Concept · Data retention
Data retention & deletion
Default 24-hour retention. Set retain_hours: 0 and use webhooks for ephemeral processing. Hit POST /v1/jobs/{id}/purge to erase on demand. We bill from a tombstone with no document content.
What we store, and for how long
Every extraction job creates three logically separate things. Each has its own retention window, and you control them independently per request.
| Artifact | Where it lives | Default lifetime | Controlled by |
|---|---|---|---|
| Source file (your PDF/PPT/etc.) | Cloudflare R2 (or your BYOS bucket) | 24 hours | retain_hours |
| Extracted content (markdown + structured JSON) | Our Postgres | 24 hours (matches retain_hours) | result_retain_hours |
| Billing tombstone (job id, customer, pages, timestamps) | Our Postgres | Indefinite | Tax + audit retention; no document content |
A tombstone is the row that remains after we delete your data. It carries the fields we need to produce invoices and usage reports (id, customer_id, pages_extracted, completed_at) and nothing about your document — no filename, no hash, no result.

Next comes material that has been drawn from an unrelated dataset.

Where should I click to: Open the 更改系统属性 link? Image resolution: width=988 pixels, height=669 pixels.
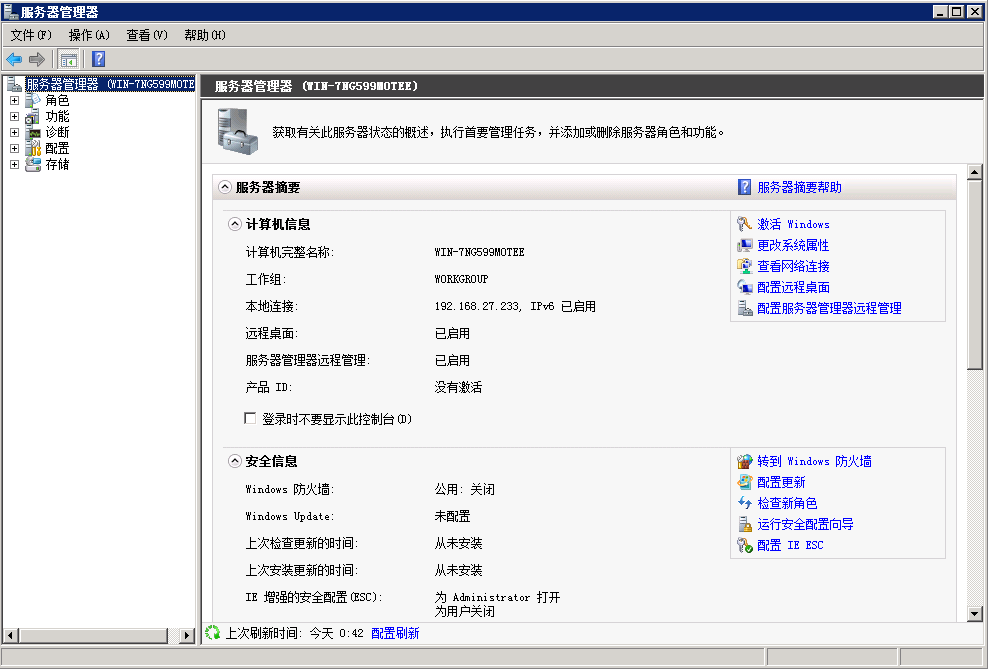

Ephemeral processing (recommended for sensitive data)
Set both retention windows to zero and have the result delivered to you via webhook. Our database holds your content for the duration of the extraction and the webhook delivery, then it's gone.
curl -X POST https://api.ocrqueen.com/v1/extract \
-H "Authorization: Bearer pk_..." \
-F "file=@confidential.pdf" \
-F 'options={
"retain_hours": 0,
"result_retain_hours": 0,
"callback_url": "https://your-app.com/ocrqueen-webhook"
}'The webhook payload contains the full extraction result. You're responsible for persisting whatever you need from there — once we deliver, we forget.
Erase on demand
For GDPR right-to-erasure requests, end-of-customer-engagement cleanups, or any one-off deletion: hit the purge endpoint. It's idempotent — calling it twice on the same job is harmless.
curl -X POST https://api.ocrqueen.com/v1/jobs/{job_id}/purge \
-H "Authorization: Bearer pk_..."
# 204 No Content. The source bytes are deleted from R2,
# the extracted result + request options are nulled, the
# row remains as a billing tombstone.Requires the jobs:write scope on the API key — destructive operations are deliberately gated behind a separate scope from extract:write so you can issue read-only keys that fetch results without being able to delete them.
Which scope does what
| Scope | What it permits |
|---|---|
extract:read | Read job status & results, cancel queued jobs |
extract:write | Submit new extraction jobs |
jobs:write | Hard-purge a job (source + result). Separate from extract:write on purpose. |
What stays after a purge
The job row remains so that:
- You can still see purged jobs in your usage reports.
- We can produce accurate invoices and tax records.
- An idempotent retry of the same request returns a clear “this job was purged” response instead of silently re-running and re-billing.
The fields we keep are: job id, customer id, pages extracted, file size in bytes (no filename, no hash), status, created / started / completed / purged timestamps, and the usage events that drive billing.
BYOS and retention
If you provided a BYOS destination for output artifacts (extracted images, page renders), those live in yourbucket and OCRQueen never touches them again — including on purge. Lifecycle there is governed by your bucket's own policies.
Today, source-side BYOS (uploading directly to your bucket instead of ours) is on the roadmap; until then the source file is uploaded to our R2 and deleted per retain_hours.
What we never persist
- Plaintext API keys. We hash on creation and store only the hash + a short prefix for display.
- Plaintext BYOS credentials. Encrypted at rest with our KMS-backed envelope encryption; workers decrypt to memory only, never to disk.
- Request bodies in logs. Structured logs record metadata (job id, page count, latency, error code) and never the document contents.
Changes to this policy
We'll announce material changes here and to API-key owners by email at least 30 days before they take effect. Tighter defaults (shorter retention) ship immediately; looser defaults (longer retention) require notice.